(Reuters) - A bid by Africa Cup of Nations hosts Ivory Coast to get former coach Herve Renard back on their bench to take charge of the rest of their campaign at the tournament has been turned down, French media reports said on Friday.
Renard is the coach of the French women’s team and permission had been sought of the French football federation by the Ivorians to "loan" the 55-year-coach for the tournament.
Frenchman Renard is a two-time Cup of Nations winner, coaching outsiders Zambia to the title in 2012 when they edged the Ivorians on post-match penalties in the final, and the Ivory Coast in 2015 when they beat Ghana in the decider.

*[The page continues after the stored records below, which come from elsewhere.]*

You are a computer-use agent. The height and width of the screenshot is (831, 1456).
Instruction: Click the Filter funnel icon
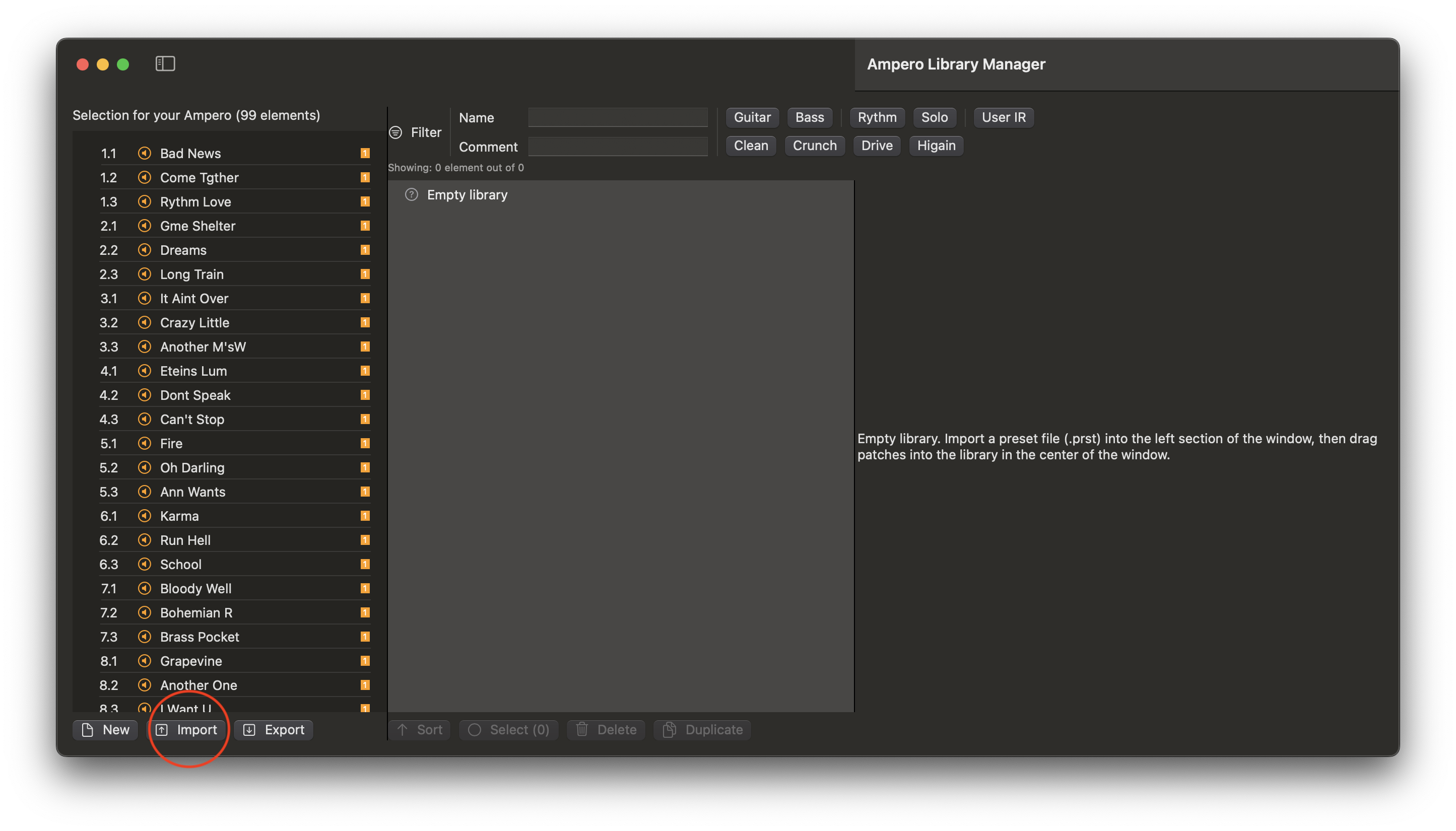click(395, 132)
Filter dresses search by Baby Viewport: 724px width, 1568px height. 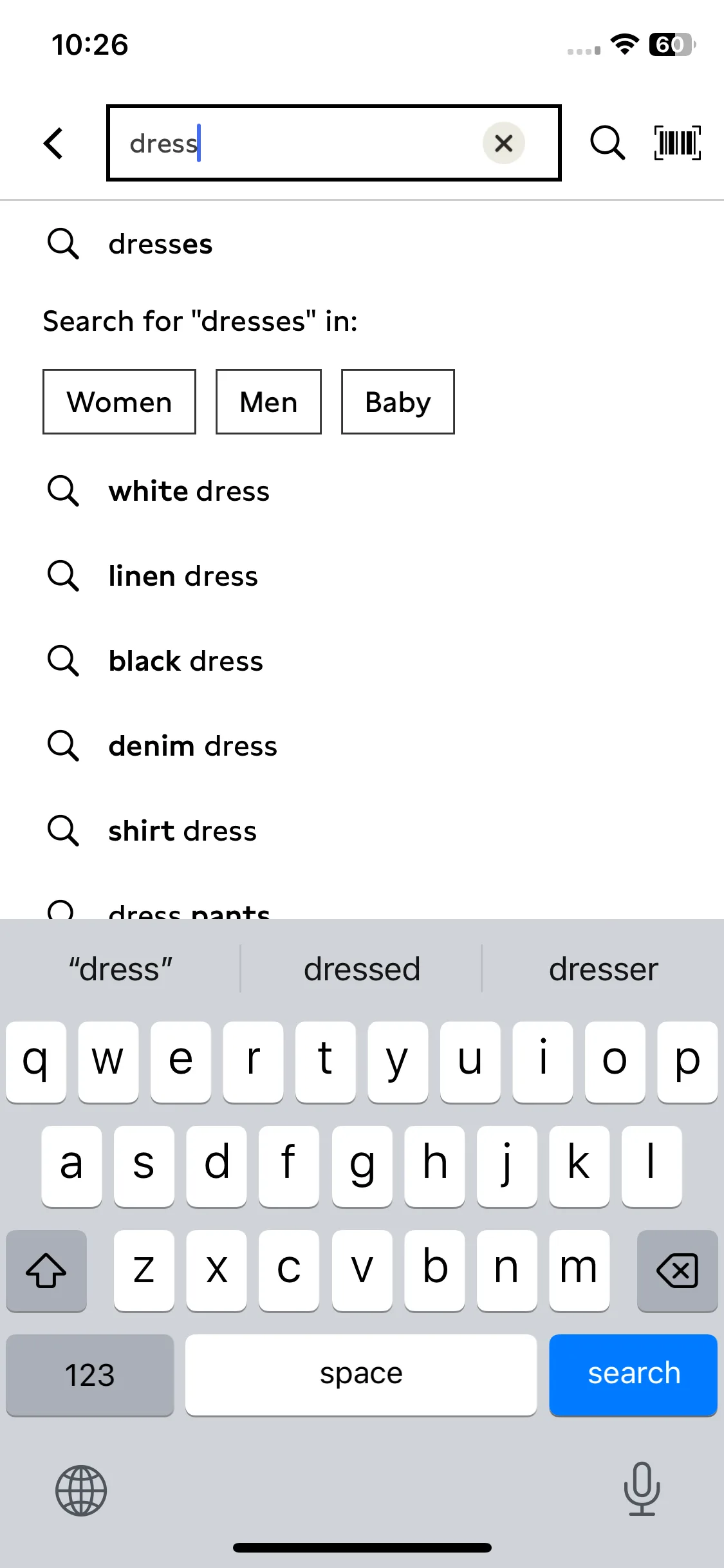tap(398, 402)
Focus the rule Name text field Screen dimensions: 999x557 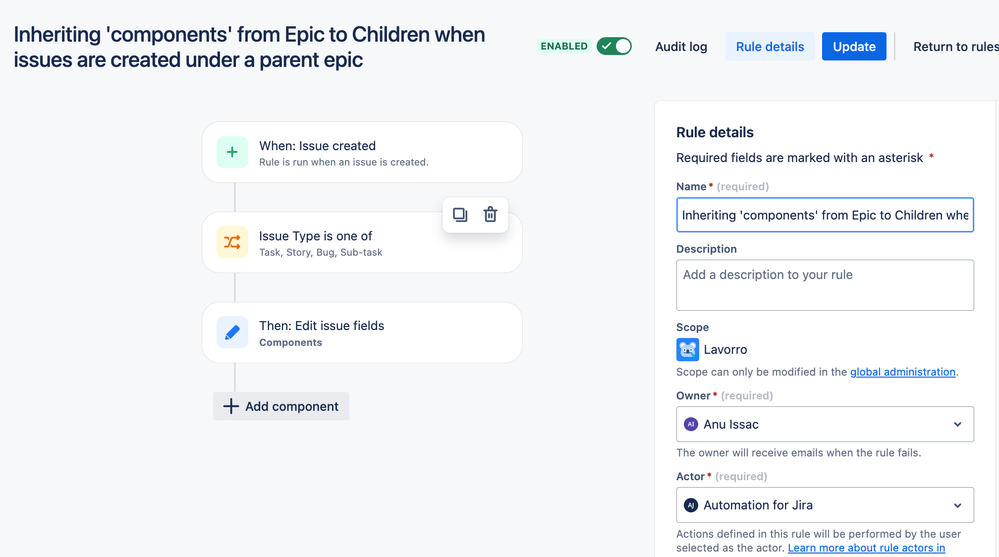(825, 215)
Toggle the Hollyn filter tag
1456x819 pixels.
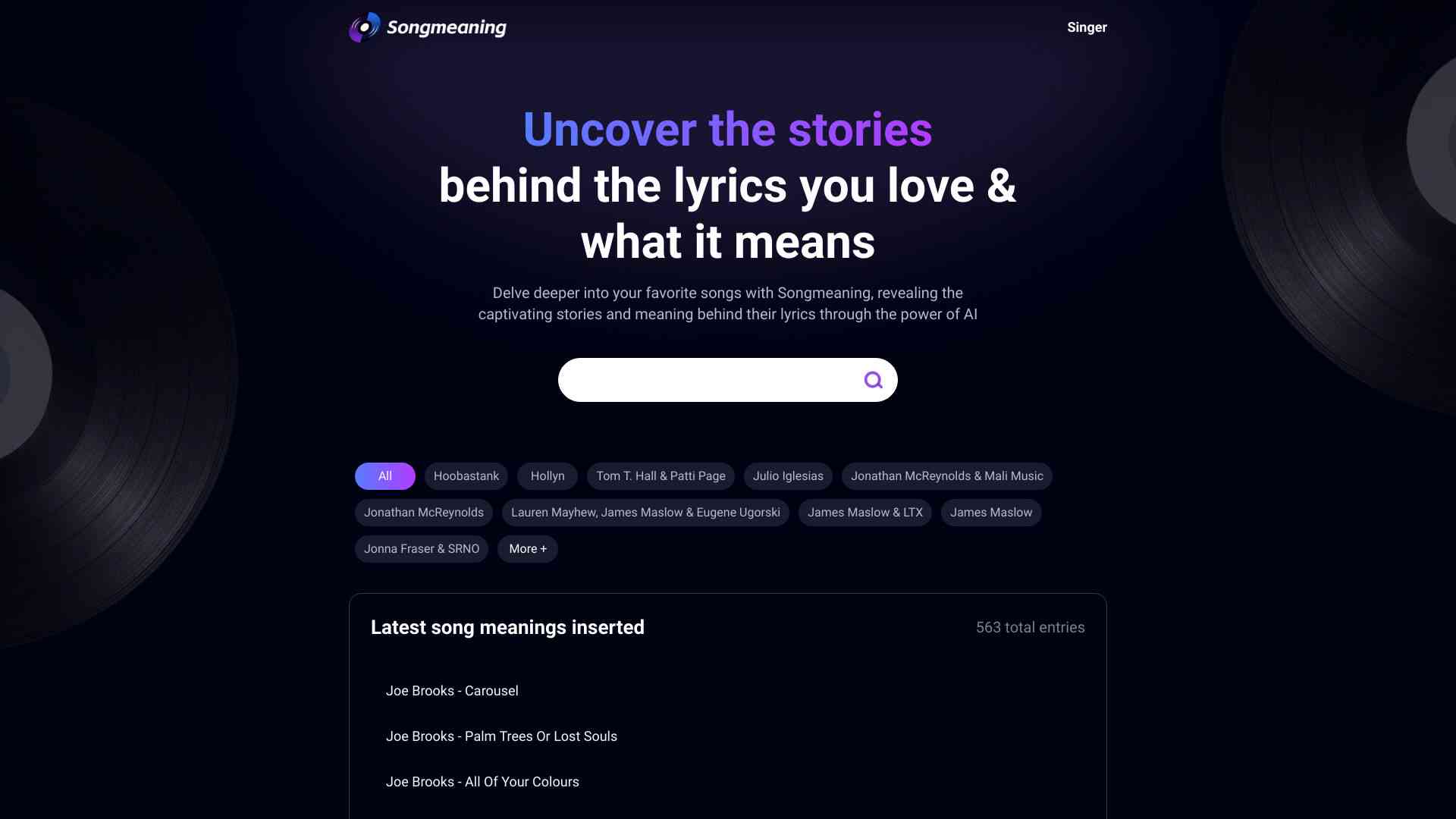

He is the only coach to win the African championship with two different countries and had been in Abidjan watching the early stages of this year’s tournament as a guest of the Ivorian government.
Ivory Coast, who many had expected to be a force at the tournament, limped into the last-16 as one of four best third-placed finishers despite a humiliating 4-0 loss to tiny Equatorial Guinea in the heaviest defeat suffered by a host nation in the tournament's history.
They fired coach Jean-Louis Gasset, a former France assistant under Laurent Blanc, and put ex-international Emerse Fae in charge in the interim but were hoping Renard would ride to their rescue.
According to L'Equipe, the Ivorian federation had approach Renard and while he was "not insensitive to this call from the Ivorians" he needed the agreement of the French federation, who refused.
Neither the Ivorian nor French federation made any public statement on the matter.
Ivory Coast met holders Senegal in the last-16 at Yamoussoukro on Monday.